You are viewing a plain text version of this content. The canonical link for it is here.
Posted to commits@kafka.apache.org by jg...@apache.org on 2022/09/13 04:21:57 UTC

[kafka] branch 3.2 updated: KAFKA-14196; Do not continue fetching partitions awaiting auto-commit prior to revocation (#12603)

This is an automated email from the ASF dual-hosted git repository.

jgus pushed a commit to branch 3.2
in repository https://gitbox.apache.org/repos/asf/kafka.git


The following commit(s) were added to refs/heads/3.2 by this push:
     new 56baf6448f0 KAFKA-14196; Do not continue fetching partitions awaiting auto-commit prior to revocation (#12603)
56baf6448f0 is described below

commit 56baf6448f0540d30e82c858e8e242094e95df7f
Author: Philip Nee <pn...@confluent.io>
AuthorDate: Mon Sep 12 21:02:13 2022 -0700

    KAFKA-14196; Do not continue fetching partitions awaiting auto-commit prior to revocation (#12603)
    
    When auto-commit is enabled with the "eager" rebalance strategy, the consumer will commit all offsets prior to revocation.

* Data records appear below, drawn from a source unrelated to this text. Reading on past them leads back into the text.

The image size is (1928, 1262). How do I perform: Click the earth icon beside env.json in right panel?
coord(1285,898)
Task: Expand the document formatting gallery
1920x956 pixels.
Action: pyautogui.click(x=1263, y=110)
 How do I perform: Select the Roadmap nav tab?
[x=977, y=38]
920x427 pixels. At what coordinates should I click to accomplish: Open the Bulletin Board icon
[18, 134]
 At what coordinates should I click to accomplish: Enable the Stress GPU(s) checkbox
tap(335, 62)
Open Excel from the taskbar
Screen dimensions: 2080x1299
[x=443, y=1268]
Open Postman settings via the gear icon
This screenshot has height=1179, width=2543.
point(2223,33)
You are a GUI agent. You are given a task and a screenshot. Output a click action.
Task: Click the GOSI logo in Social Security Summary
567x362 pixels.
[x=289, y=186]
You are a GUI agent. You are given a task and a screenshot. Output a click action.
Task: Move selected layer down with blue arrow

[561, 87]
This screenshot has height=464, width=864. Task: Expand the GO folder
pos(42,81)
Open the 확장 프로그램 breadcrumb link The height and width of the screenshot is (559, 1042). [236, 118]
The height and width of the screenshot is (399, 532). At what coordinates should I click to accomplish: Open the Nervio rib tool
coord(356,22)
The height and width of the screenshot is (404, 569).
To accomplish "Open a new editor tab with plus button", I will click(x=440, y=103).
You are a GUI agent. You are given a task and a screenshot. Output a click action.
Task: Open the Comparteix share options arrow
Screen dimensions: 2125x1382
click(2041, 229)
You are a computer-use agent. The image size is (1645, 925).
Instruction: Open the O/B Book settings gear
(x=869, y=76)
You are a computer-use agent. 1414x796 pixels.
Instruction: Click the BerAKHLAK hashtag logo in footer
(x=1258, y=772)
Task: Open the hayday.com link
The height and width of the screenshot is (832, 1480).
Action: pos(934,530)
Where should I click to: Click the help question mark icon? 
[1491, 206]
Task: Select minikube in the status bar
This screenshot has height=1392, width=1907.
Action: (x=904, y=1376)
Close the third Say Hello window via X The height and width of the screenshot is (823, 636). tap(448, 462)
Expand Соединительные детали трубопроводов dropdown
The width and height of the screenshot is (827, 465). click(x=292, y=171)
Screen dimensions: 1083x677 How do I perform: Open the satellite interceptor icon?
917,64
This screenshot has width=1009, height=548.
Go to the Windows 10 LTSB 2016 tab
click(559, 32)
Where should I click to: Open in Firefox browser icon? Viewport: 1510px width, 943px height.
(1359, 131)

Following recent changes, this offset commit is done asynchronously, which means there is an opportunity for fetches to continue returning data to the application. When this happens, the progress is lost following revocation, which results in duplicate consumption. This patch fixes the problem by adding a flag in `SubscriptionState` to ensure that partitions which [...]
    
    Reviewers: Luke Chen <sh...@gmail.com>, Jason Gustafson <ja...@confluent.io>
---
 .../consumer/internals/ConsumerCoordinator.java    | 17 ++++++
 .../consumer/internals/SubscriptionState.java      | 12 +++-
 .../clients/consumer/internals/FetcherTest.java    | 70 ++++++++++++++++++++++
 .../consumer/internals/SubscriptionStateTest.java  | 10 ++++
 4 files changed, 108 insertions(+), 1 deletion(-)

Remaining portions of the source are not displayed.